Amid the amusing cacophony of speaking over each other, the actors finished and Goldberg asked what if anything they had learned. One student said she'd become aware of all the L's in her speech. Another said she had found a way into the role. Another experienced the task as "a way to play with the words." Goldberg noted that the process "democratizes" every word—a physical activity he noticeably favors.

At that point, he had the actors present their monologues one by one. He didn't, however, have them stop after a once-over. When they'd delivered it for the first time—some from memory, others reading—he asked them to paraphrase the monologue for the sake of making certain they had some sense of what they were saying. He also made a point of stating he wasn't asking for "how you would perform it. That's not where we are with this."

Making It Physical

Then he reached the meat of his approach: the physicalizing. The student first up had been handed Lady Macbeth's Act 1, Scene 5 "unsex me now" outcry. "I want you to build a giant throne there for you and Macbeth," Goldberg said, advising her to use the tables and chairs she found everywhere in the large rehearsal space on West 48th Street in Manhattan. "Start building it fast," he said, which she did, getting increasingly louder and as bonded to the speech as she was involved in the physical exertion.

A second student played Volumnia attempting to cajole her son, the title figure in "Coriolanus," to do her bidding. When the student's preliminaries had been completed, Goldberg asked one of the others to play a Coriolanus who kept walking away from Volumnia as she importuned him. This forced the reciting student to race around the room as she tried to get the silent warrior to respond.

For Rosalind's chastising of Phebe in "As You Like It" that "you are not for all markets," Goldberg handed this Rosalind a small pillow and charged her with hitting the students standing in for Phebe and Silvius whenever she felt the urge. The actor delivering Richard III's opening declaration from the play named for him had to collect as much of the furniture in the room as he could so as to construct a mousetrap—a metaphorical mousetrap being what the aspiring villain has put in place to get rid of the hapless Clarence.

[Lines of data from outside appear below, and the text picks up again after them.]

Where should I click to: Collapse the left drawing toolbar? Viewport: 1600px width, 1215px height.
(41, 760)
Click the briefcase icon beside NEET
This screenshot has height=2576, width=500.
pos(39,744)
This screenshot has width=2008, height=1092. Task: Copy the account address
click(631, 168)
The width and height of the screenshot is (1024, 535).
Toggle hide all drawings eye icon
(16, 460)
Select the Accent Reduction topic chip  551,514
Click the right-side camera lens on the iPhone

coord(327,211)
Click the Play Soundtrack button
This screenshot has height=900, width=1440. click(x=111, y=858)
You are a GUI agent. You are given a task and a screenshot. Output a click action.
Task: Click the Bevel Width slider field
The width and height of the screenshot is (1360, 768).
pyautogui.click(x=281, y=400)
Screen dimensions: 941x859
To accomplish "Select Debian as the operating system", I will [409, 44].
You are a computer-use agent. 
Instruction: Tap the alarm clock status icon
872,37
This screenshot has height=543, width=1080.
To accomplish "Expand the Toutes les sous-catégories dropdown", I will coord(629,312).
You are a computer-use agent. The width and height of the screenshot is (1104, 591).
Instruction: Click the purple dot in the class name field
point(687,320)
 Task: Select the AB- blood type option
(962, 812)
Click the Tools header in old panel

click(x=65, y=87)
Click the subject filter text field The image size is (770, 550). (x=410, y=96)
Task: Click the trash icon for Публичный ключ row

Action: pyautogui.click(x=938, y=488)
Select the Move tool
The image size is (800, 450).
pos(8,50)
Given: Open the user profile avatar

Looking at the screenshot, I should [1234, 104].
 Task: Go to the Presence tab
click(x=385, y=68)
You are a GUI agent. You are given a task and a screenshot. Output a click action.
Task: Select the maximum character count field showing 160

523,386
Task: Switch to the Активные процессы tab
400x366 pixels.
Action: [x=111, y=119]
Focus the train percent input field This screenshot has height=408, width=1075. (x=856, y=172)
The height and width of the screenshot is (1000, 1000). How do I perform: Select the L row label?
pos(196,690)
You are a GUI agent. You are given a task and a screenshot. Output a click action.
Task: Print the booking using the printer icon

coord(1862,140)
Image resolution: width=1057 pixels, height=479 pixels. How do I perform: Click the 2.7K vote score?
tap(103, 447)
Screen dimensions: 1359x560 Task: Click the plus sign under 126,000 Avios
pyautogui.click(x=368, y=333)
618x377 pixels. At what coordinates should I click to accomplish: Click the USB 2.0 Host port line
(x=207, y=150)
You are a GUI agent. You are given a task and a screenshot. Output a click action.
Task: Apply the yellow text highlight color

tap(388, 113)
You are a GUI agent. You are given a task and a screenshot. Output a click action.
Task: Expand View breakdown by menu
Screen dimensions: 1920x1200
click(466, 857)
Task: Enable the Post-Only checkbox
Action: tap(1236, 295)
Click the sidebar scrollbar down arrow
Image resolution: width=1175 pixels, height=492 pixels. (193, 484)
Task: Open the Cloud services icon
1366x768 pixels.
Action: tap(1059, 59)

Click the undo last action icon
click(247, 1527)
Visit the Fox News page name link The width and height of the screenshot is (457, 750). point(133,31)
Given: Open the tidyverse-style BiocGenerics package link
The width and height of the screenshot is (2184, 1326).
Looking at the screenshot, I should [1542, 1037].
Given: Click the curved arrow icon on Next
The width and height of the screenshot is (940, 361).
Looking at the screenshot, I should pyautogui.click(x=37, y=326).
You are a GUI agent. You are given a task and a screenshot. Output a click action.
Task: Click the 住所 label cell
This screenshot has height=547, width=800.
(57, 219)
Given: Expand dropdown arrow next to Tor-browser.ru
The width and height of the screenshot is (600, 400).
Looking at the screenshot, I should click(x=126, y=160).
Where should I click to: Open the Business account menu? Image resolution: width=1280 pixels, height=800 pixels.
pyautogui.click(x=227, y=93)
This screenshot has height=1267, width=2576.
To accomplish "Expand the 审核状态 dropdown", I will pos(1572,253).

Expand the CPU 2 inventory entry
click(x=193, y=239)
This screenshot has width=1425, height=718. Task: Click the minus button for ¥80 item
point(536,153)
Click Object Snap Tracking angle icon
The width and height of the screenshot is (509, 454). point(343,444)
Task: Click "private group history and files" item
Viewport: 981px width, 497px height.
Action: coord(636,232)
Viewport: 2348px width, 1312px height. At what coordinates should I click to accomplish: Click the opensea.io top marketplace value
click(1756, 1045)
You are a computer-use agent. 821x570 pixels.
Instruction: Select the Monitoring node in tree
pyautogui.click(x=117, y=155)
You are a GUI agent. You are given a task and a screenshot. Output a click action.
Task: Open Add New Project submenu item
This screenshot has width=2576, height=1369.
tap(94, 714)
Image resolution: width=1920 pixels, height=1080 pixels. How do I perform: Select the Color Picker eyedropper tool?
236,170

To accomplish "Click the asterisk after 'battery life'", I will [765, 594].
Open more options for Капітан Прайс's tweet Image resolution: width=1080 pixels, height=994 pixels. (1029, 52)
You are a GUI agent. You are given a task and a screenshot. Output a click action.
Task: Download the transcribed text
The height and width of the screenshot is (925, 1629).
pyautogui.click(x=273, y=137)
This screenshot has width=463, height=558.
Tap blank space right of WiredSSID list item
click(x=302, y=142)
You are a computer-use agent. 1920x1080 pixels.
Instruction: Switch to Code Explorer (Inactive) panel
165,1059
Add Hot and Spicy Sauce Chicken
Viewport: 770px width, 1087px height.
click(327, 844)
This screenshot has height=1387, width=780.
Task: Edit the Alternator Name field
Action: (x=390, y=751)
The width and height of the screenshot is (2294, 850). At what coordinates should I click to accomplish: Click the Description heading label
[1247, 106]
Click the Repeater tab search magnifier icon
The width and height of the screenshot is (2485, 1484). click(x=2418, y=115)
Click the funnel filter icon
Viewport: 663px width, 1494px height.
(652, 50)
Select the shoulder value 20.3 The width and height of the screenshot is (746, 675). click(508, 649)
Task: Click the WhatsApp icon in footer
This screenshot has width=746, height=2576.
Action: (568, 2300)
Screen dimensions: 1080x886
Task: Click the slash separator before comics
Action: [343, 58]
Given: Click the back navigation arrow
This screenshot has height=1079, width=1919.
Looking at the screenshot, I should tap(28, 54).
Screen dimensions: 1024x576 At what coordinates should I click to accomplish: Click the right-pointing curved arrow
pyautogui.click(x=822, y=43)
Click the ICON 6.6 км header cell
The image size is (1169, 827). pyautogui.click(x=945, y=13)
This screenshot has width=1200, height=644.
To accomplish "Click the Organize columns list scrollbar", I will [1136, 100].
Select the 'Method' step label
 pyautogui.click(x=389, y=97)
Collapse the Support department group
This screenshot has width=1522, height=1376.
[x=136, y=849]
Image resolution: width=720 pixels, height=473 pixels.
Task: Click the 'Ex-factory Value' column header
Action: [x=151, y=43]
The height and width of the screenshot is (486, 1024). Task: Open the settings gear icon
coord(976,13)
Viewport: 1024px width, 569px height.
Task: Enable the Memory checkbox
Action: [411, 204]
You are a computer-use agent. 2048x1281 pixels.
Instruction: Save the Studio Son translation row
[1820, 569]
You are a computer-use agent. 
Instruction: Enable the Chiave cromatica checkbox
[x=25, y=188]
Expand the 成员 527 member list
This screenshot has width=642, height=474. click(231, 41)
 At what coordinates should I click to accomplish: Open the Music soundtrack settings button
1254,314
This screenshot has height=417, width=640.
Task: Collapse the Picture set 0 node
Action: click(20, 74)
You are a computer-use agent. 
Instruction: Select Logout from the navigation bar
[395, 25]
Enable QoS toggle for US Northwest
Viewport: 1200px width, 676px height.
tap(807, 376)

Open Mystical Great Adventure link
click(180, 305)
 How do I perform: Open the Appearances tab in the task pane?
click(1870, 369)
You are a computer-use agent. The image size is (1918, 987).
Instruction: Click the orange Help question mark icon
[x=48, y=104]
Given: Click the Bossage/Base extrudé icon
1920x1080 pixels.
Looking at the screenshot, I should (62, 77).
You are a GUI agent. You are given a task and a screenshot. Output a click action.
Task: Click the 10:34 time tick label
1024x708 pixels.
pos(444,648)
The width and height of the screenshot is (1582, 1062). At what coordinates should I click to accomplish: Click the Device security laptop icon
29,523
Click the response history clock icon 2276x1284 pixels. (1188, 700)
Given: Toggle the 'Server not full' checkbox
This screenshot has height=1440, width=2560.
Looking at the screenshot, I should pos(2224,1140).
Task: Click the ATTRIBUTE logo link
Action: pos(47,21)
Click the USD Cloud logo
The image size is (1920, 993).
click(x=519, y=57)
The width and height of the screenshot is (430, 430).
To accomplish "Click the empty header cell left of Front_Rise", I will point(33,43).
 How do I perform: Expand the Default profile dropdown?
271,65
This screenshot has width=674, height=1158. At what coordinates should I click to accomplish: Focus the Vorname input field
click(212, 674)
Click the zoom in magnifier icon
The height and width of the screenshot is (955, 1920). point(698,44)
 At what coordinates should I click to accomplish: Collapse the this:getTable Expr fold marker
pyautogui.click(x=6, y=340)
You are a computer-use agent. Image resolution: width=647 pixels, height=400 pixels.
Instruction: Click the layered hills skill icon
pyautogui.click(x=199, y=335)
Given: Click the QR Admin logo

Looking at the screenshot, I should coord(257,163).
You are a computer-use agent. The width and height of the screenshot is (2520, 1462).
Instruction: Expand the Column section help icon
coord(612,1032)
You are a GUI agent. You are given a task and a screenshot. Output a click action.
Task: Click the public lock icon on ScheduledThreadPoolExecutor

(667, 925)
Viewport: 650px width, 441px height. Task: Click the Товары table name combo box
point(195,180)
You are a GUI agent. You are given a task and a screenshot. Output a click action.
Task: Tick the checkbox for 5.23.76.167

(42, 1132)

When the monologue exercises were completed, Goldberg had enough time to switch to prose and have the actors break down the soliloquy Benedick speaks in "Much Ado About Nothing" when contemplating the foolishness of love. The purpose was to draw attention to prose rhythms, which, though not dictated by the iambic pentameter of Shakespeare's poetry, nevertheless underlie the composition.

Goldberg—reachable at www.shakespearegym.com—will concede that throughout Great Britain, Shakespeare is in the DNA, but that "I think American actors can do Shakespeare just fine." He dates his belief in the importance of physicalization to a Theatre for a New Audience course he took with Royal Shakespeare Company voice coach Cicely Berry. "Shakespeare," he says, "has always been my great passion."